I would highly suggest to everyone to get Medicare and a secondary or better yet supplemental. Depending on the medigap plan, some still may have a doctor's visit copay, but several plans will pay the remaining 20% that Medicare doesn't cover (at the cost of a higher premium, of course).

And the best part - Medicare's annual deductible is extremely low. This year it's $226. For everything! Even better with the Medi-Medi plan your relative already has, they don't even owe the deductible! They should owe nothing!

I'll give the example of my parents. 2020 was an intense year for us - between the two them I had to coordinate 5 surgeries, 2 under emergency and 2 others I classify as urgent (including removing a very aggressive tumor). Their total billed out for surgeries came to around at least 750k. What did they owe? Just $223 each for the annual Medicare deductible! (They had a supplemental, but it was the lowest tier so they did owe $20 office visit copays but it wasn't much).

I say Medicare Advantage - they take advantage of you. Instead of you getting your earned MC benefits, the claims now go to a third party payer like Anthem BC/UHC/Aetna and THEY will determine if your procedures are a covered benefit, many times requesting pre approval even for outpatient physical therapy post op as I highlighted in the above scenario. My dad's retired and gets his insurance through work still - they are forcing all employees to an MA plan. We're calling them and he's paying to keep his Medicare. Why would they force everyone on an MA when the previous year employees could choose? Makes you think...(not really)

If they already have Medicare and Medicaid secondary, why change?? That's a Medi-Medi plan. Even providers not in network with medicaid (like us) can take it, we just agree to accept Medicare payment in full and not bill the patient the remaining 20%. You do NOT want to deal with the prior approvals. Your relative will be denied necessary care. I see it all too often!!

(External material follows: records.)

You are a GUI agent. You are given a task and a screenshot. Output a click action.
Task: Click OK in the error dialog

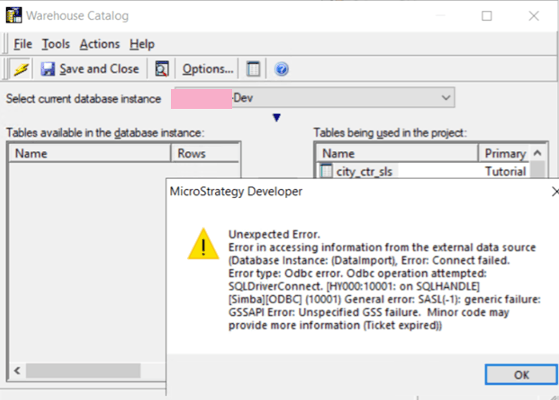[x=521, y=375]
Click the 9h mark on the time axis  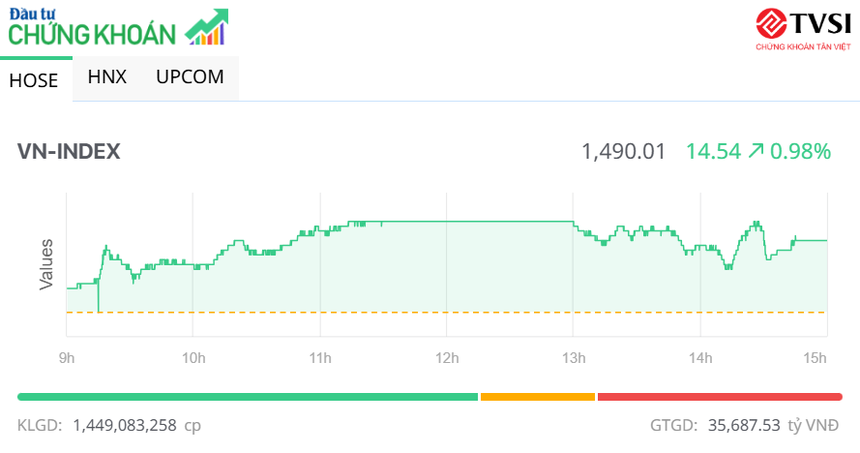[x=66, y=358]
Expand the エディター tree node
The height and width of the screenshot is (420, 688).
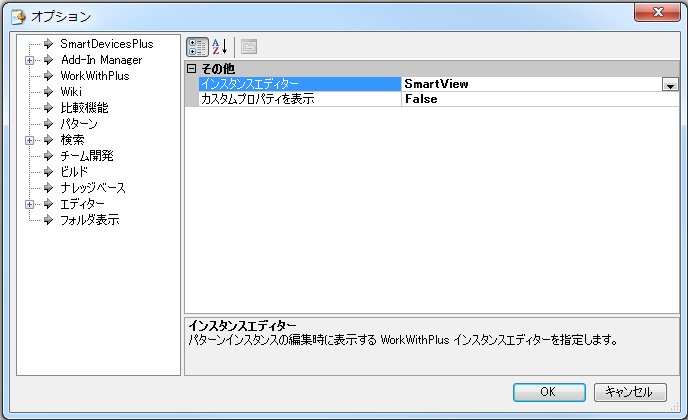coord(30,204)
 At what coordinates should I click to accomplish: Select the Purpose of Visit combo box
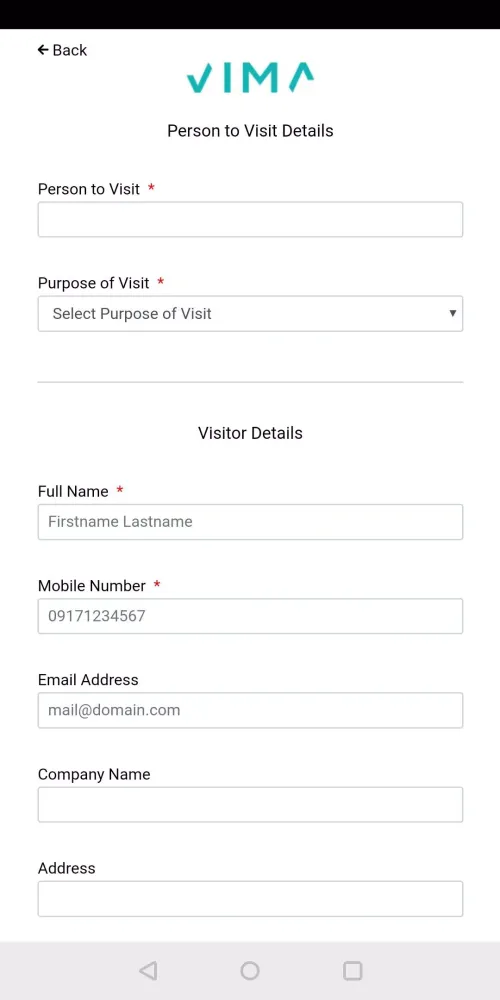coord(250,313)
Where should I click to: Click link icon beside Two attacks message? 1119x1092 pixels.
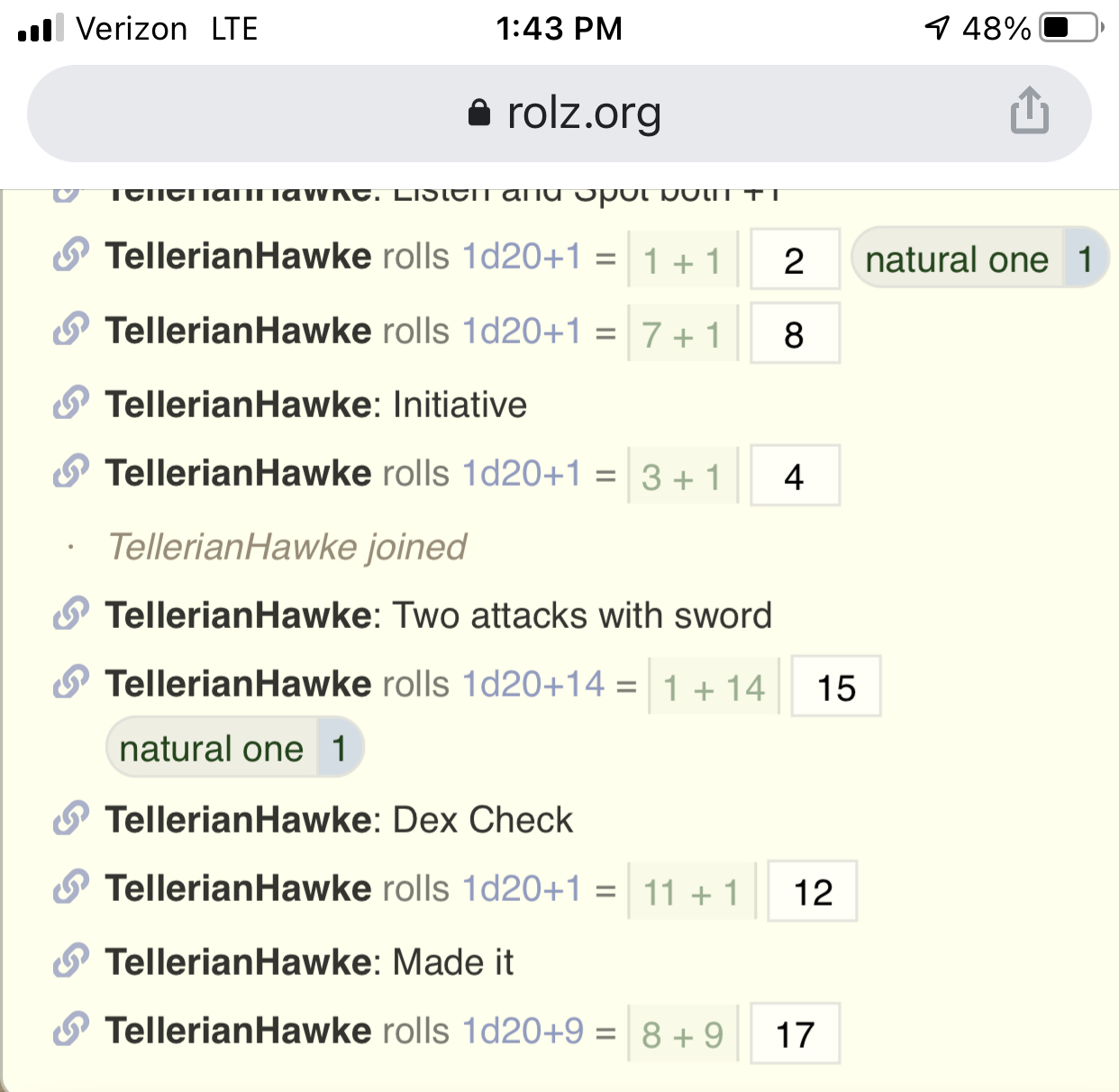[x=71, y=614]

TL;DR Medicare all the way 1000%%%
 
@joelelangovan I agree 💯

I didn’t want anything to do with an Advantage plan. But in the state of Ohio if you are a Dual Eligible (Medicare and Medicaid) the state forces you into an Advantage plan.

I don’t have any complaints, yet. I have an upcoming hernia surgery so my opinion may change..
 
@drewanew Wow really? My parents are originally from Ohio (Cleveland) I'm going to visit in April...anyways that's different. They don't allow a medi-medi plan there where you can keep both and the providers who aren't with Medicaid just write off the remaining 20%? That's what our office does out in CA.

Also good luck on your hernia surgery. My dad went through 3 of those as part of the medical journey I described above...are you doing laporoscopic or open? His first surgery was under emergency while his intestine went gangrene, so when they were taking care of that they put a pig's bladder in to lessen risk of infection, but they said 50/50 it would hold and yeah it didn't. Then 9 months after that he had the actual "elective" laporoscopic surgery for the bilateral inguinal hernias. That held for about a year and a half until they popped out again and I took him to the ER a few times, one time he was in so much pain they gave him morphine. Then finally I found a Hernia specialist in SoCal who all he does is these operations and travels the country giving seminars on it. Since he had so much scar tissue from past operations he did it open. That was February 2023 and it's held since. Too bad you aren't on the west coast, I will recommend this hernia doctor all day long to anyone who will listen.

Dr. Todd Harris, M.D. FACS
4501 Birch St
Newport Beach, CA 92660

He did it quick and even with him removing the scar tissue, it was a 1 hour outpatient surgery vs. The 4 hour laporoscopic in the hospital.
 
@dabomb79 It's incredibly confusing but MA plans are private insurance plans. The advantage is that they have lower premiums and out of pocket costs. The disadvantage is that treatments must be authorized by MA and the doctor network may be limited. Regular Medicare may be more costly but you don't need authorization for treatments and more doctors are available. I have heard that MA patients move back to regular Medicare when they have major health issues since treatments may not be authorized by their MA plan.